===== QUOTED PASSAGE =====
The charges of her lavish lifestyle rankled sensibilities in a country where teachers are poorly paid and schools chronically underperform.
If found guilty, Gordillo could face 30 years in prison. In the past, government prosecutors have had a notoriously hard time winning convictions in organized crime cases and other politically high-profile cases. The judge’s decision on Monday marked a partial reversal of that trend, though defense lawyers have claimed Gordillo is innocent and the government’s case is weak.
Gordillo started out as a school teacher, then rose to become one of Mexico’s most flamboyant and powerful political operators, displaying her opulence openly with designer clothes and bags.
For years, the 68-year-old union leader beat back attacks from dissidents, political foes and journalists who have seen her as a symbol of Mexico’s corrupt, old-style politics.
However, last Tuesday Gordillo was detained as she landed at the Toluca airport near Mexico City on a private plane from San Diego and whisked away by authorities.
Her support was considered key in giving former Mexican presidents Vicente Fox and Felipe Calderon, both of the conservative National Action Party, presidential victories in the elections of 2000 and 2006 respectively, which unseated the long-ruling Institutional Revolutionary Party (PRI), where Gordillo began her career, but which she later abandoned. The PRI held the presidency without interruption from 1929 to 2000.
The case brought by the administration of Mexican President Enrique Pena Nieto, who recovered the presidency for the PRI in last year’s elections, contrasts with the attitude of his predecessors. The two previous National Action Party presidents tolerated Gordillo and even formed alliances with her.
Gordillo’s arrest was widely seen as a warning to the shadowy business interests, monopolies and corrupt union leaders who have long wielded power almost as great as the government’s in Mexico’s national affairs.
===== COLLECTED MATERIAL =====
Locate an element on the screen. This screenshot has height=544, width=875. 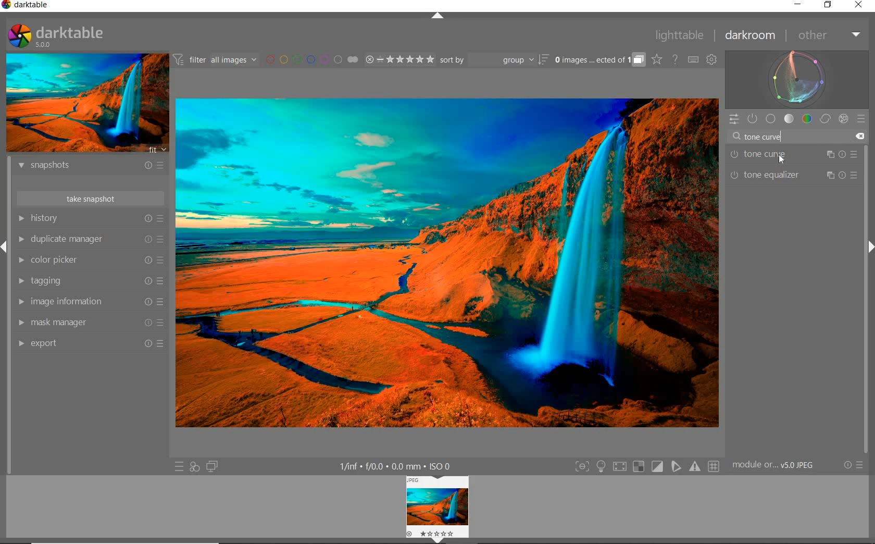
EXPAND/COLLAPSE is located at coordinates (439, 18).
=====
Do these statements agree with the Gordillo article? Answer yes or no for each and quote the article's deciding words.
1. Gordillo began her working life as a school teacher.
2. The PRI held the presidency without interruption from 1929 to 2006.
3. The two National Action Party presidents before Pena Nieto formed alliances with Gordillo.
The data is separate from the Gordillo article and unrelated to it.

1. Yes: "Gordillo started out as a school teacher"
2. No: "The PRI held the presidency without interruption from 1929 to 2000."
3. Yes: "The two previous National Action Party presidents tolerated Gordillo and even formed alliances with her."